Predictive Segmentation Lump or Split

There is no right or wrong answer to which is the best approach. Take the case of the North American pitcher plant, a flower, and the prairie warbler, a bird. A florist wishing to create pretty arrangements may lump the North American pitcher plant into a broad category that includes lilies, petunias, roses, gardenias and the like, which we might call simply “pretty flowers.” That same florist might then lump the warbler into the large “things that help flowers grow” group.

In contrast, a typical housefly would do well to split the broad group of pretty flowers into more fly-relevant segments, such as “things to eat on” and “things to be eaten by” (the pitcher plant is a carnivore). Crucially, the fly might lump the warbler into this latter category as well. These perspectives might be contrasted with yet another – that of a painter, who might lump both the bird and the flower into the “things to include in a landscape painting” category.
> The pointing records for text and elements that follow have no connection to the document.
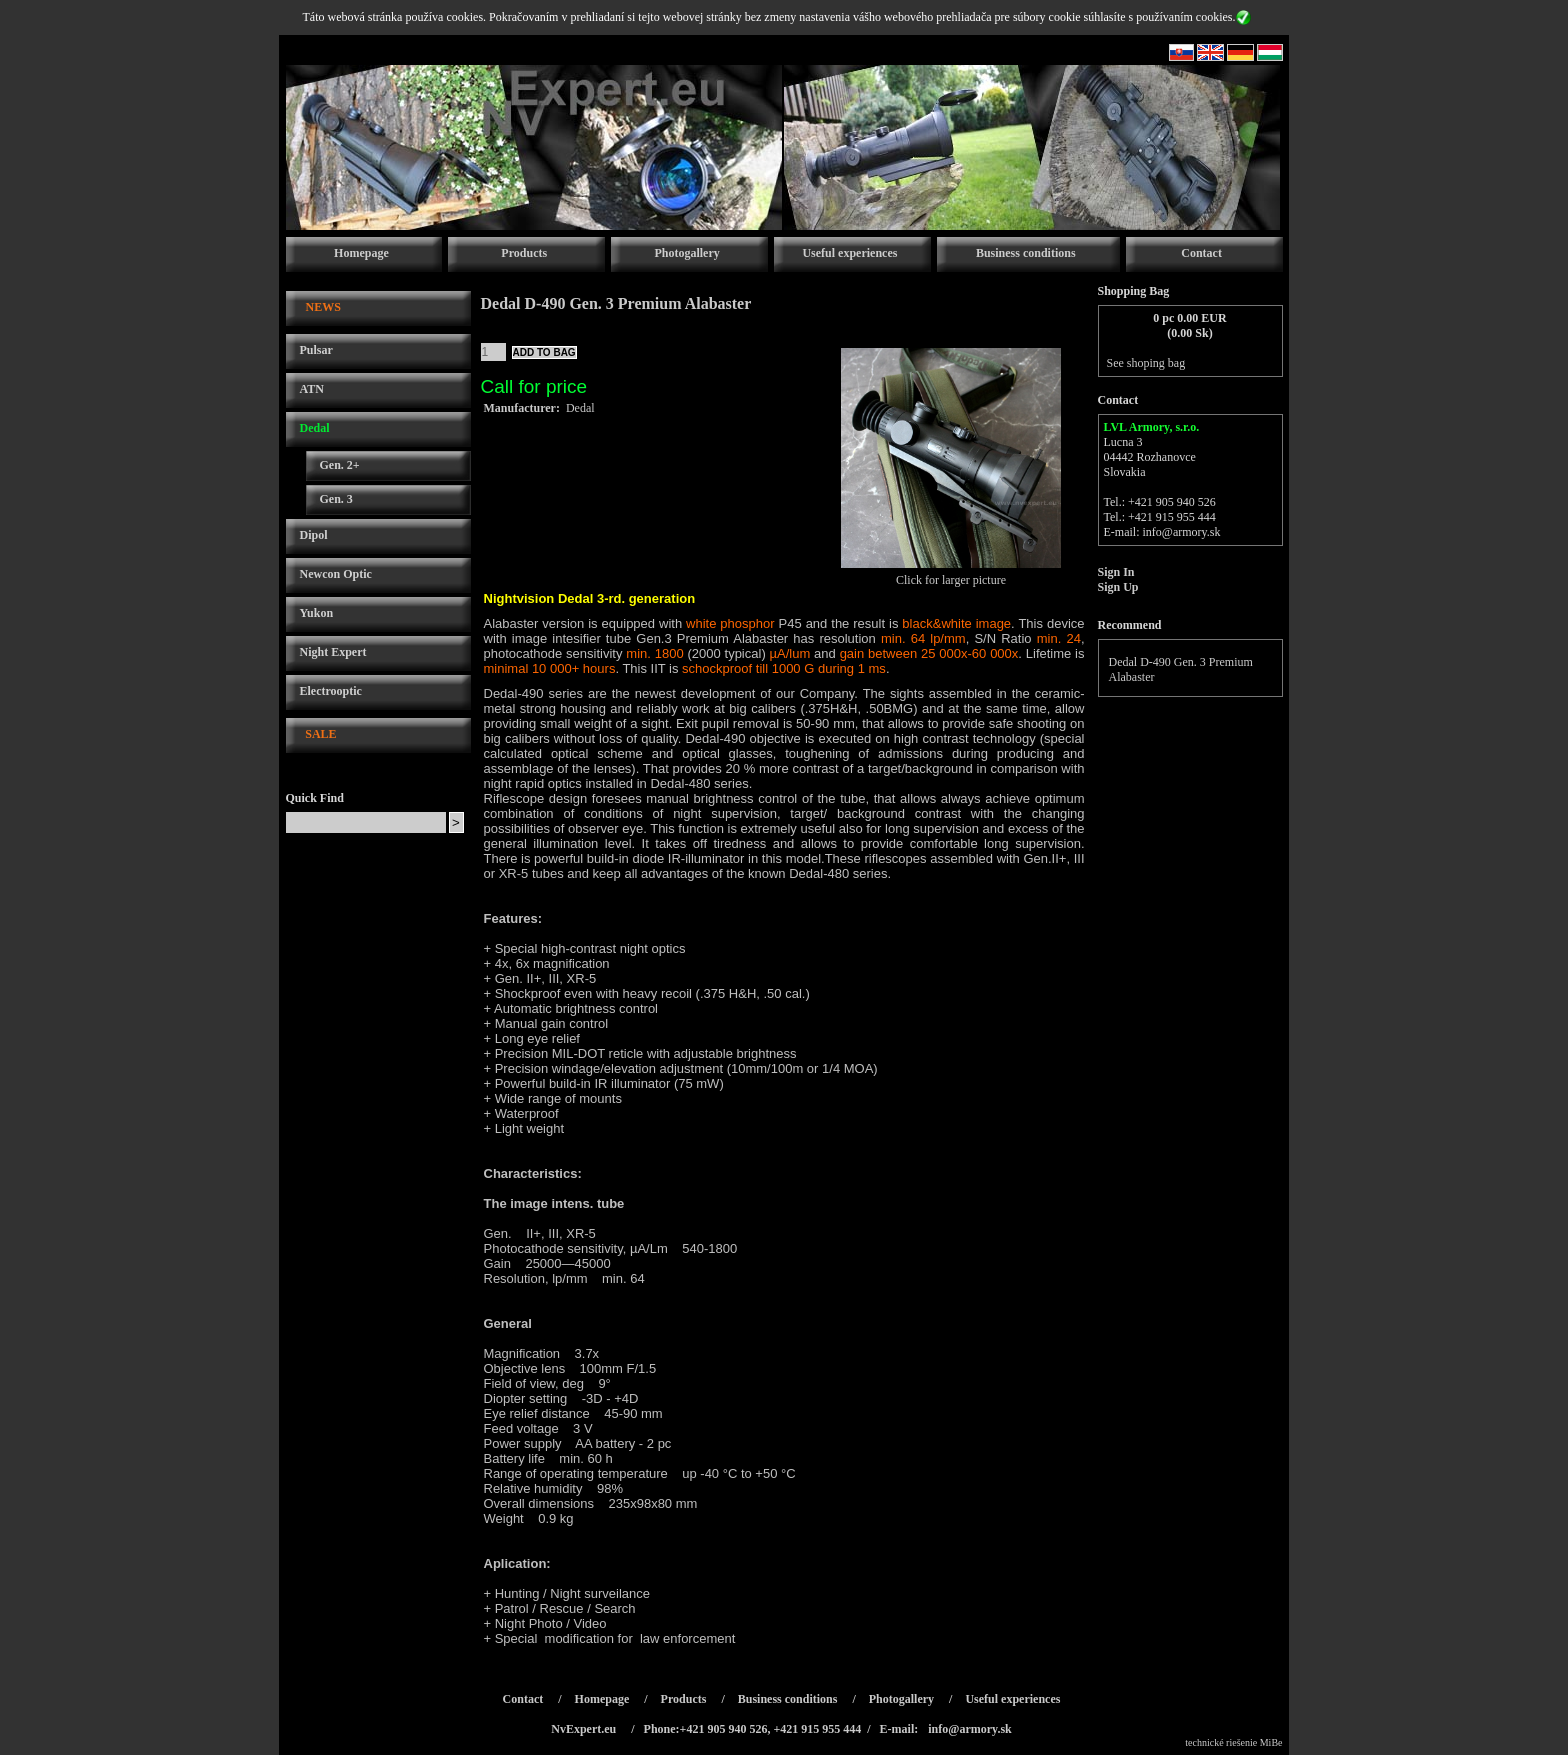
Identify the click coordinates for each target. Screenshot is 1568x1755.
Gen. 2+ (340, 465)
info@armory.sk (1182, 532)
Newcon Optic (336, 574)
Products (524, 253)
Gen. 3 (336, 499)
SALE (320, 734)
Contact (1201, 253)
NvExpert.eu (583, 1729)
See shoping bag (1146, 363)
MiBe (1271, 1742)
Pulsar (316, 350)
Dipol (314, 535)
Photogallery (686, 253)
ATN (312, 389)
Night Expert (333, 652)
Scientists (and flies, for that matter) lump and split so that they can make meaningful predictions about members of the resulting categories. For example, by lumping all things with feathers and wings, one could predict – with only a few notable exceptions – that members of this group are capable of defacing the hood of a car from a great height. Similarly, by lumping all things that have petals, stamens and pollen, one could make reasonable, if imperfect, predictions about the suitability of each group member as a boutonniere. What is most important for lumpers and splitters alike is the availability of information that allows for meaningful groupings. To make better boutonniere predictions, one would have to split further the rather large lump just described, but that more useful split requires the availability of data on the size and shape of the petals.

The most important categories to B2B marketers are groups of individuals (personas) and companies (segments) that have similar buying tendencies. Until recently, the information available to marketers to inform either lumping or splitting was meager, but times have changed. Today, thanks to big data and predictive analytics, we have a lot of options to facilitate both approaches.
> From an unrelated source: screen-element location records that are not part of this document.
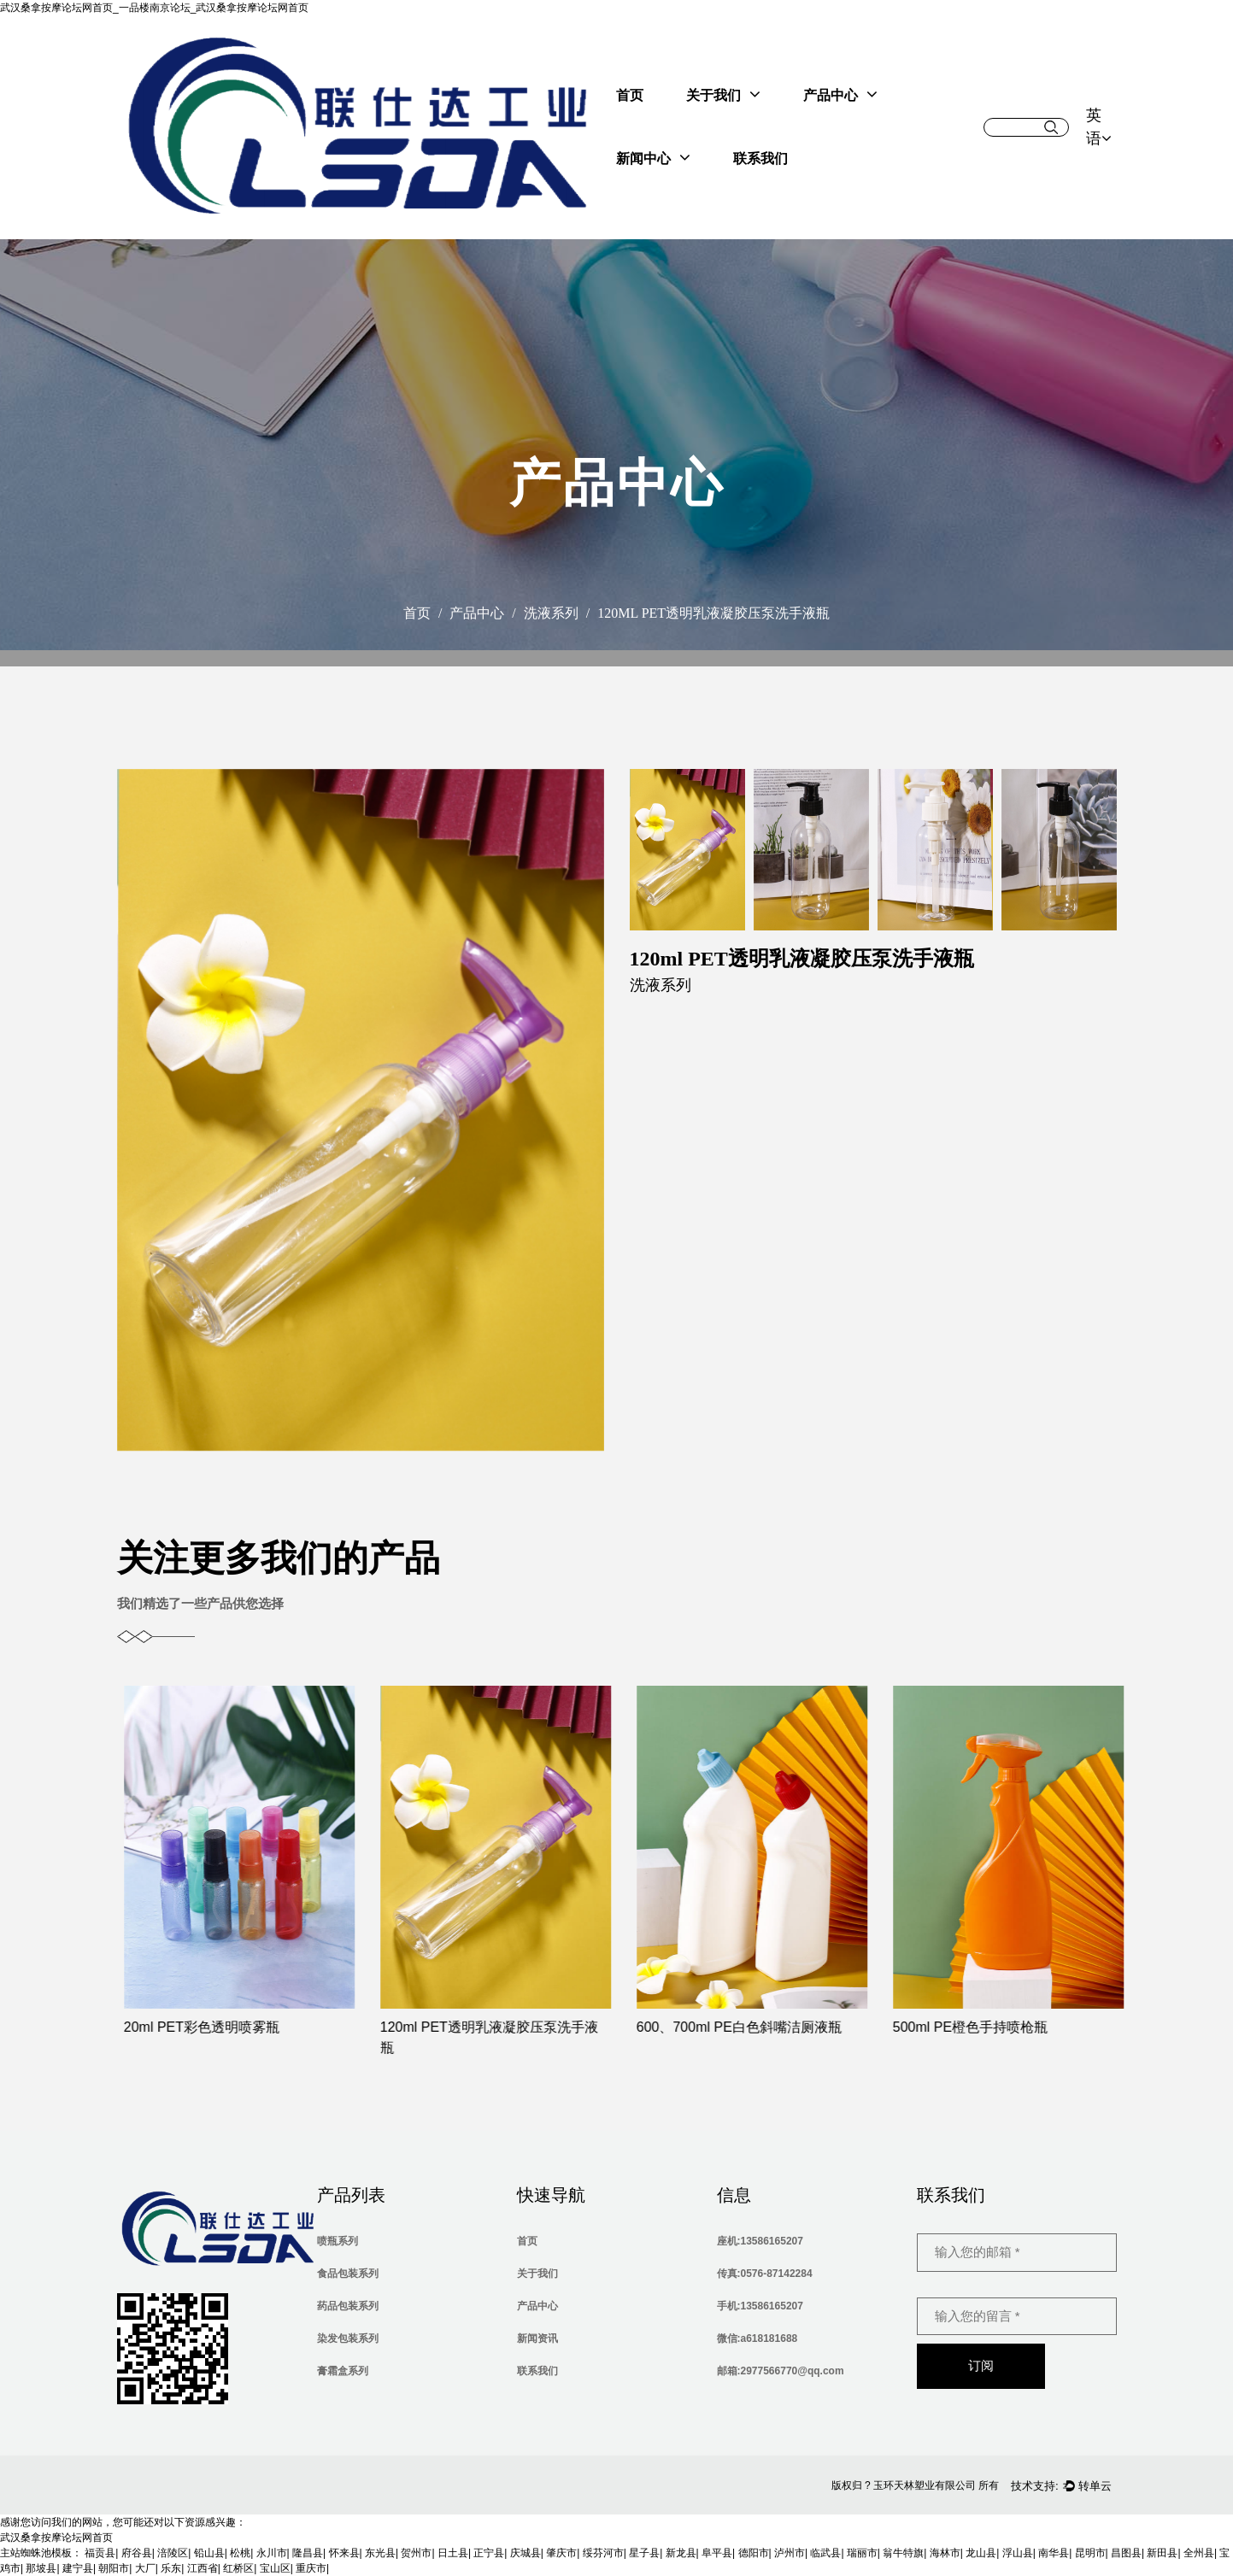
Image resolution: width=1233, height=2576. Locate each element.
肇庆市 (561, 2553)
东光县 (380, 2553)
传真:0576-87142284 (765, 2274)
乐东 (171, 2568)
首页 (629, 95)
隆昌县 (307, 2553)
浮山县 (1017, 2553)
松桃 (240, 2553)
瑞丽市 (862, 2553)
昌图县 (1126, 2553)
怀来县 (344, 2553)
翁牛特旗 (903, 2553)
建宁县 (77, 2568)
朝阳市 (113, 2568)
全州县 (1198, 2553)
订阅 (981, 2365)
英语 (1099, 127)
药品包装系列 (348, 2306)
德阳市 (753, 2553)
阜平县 (717, 2553)
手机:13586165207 (760, 2306)
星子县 (644, 2553)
We have already written extensively on the use of data science and predictive analytics to aid in lumping and splitting individual buyers – i.e. personas – and many of the same ideas apply to the creation of predictive segments. The key is first to understand your goals: either scale (lumping) or precision (splitting). For example, a lumping exercise could evaluate total addressable market (TAM) to discover buyer needs that are shared across a variety of vertical markets, enabling scale. In contrast, evaluating TAM to identify a subset of companies sharing a unique set of preferences or needs that only your product addresses is a splitting exercise that would allow you to target high-propensity accounts more precisely.

Of course, some of this lumping and splitting can be accomplished without big data and predictive analytics. However, more information allows ever more useful lumps and splits, and predictive analytics allows marketers to detect deep similarities and differences reliably that create both useful, scale-producing lumps and precise, efficiency-driving splits to be discovered and exploited.
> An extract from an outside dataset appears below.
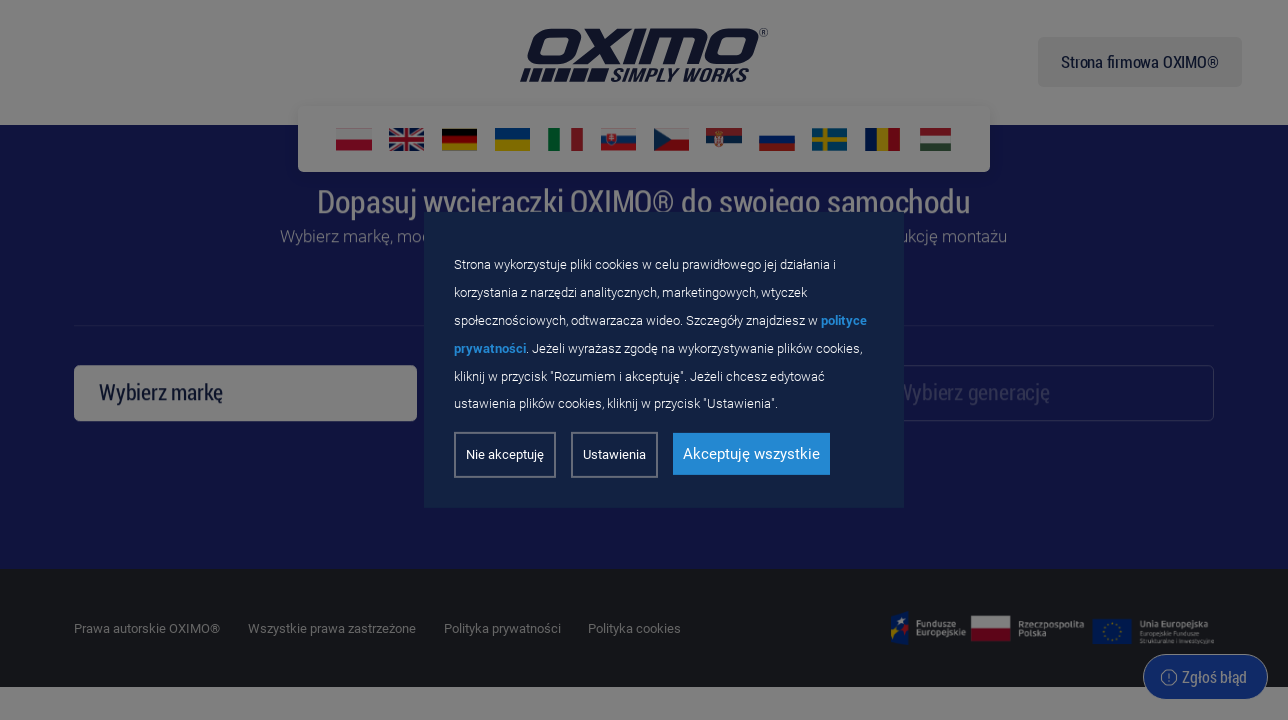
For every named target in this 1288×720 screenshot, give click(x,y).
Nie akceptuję (505, 454)
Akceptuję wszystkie (751, 454)
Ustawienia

Consider the following sample of lumping and splitting questions. For each one, what data would allow you to lump or split effectively, and what might be the benefit to the business of either? Answering these and similar questions just might help you lump yourself into the category of “highly effective B2B marketers.”

Lumping Splitting
Which product features are universally desirable within our TAM? Which user experience preferences does our solution satisfy uniquely?
Which vertical markets within our TAM use the same language to describe the business problem we solve? Which vertical markets within our TAM use distinct language to describe the business problem we solve?
Which verticals within our TAM have similar levels of experience solving the problem we solve? Given our predominant demand type, where is the demand type for our solution different?
How do we identify companies in our TAM that are not price-sensitive? Are there segments of our TAM that have streamlined (or convoluted) purchasing processes?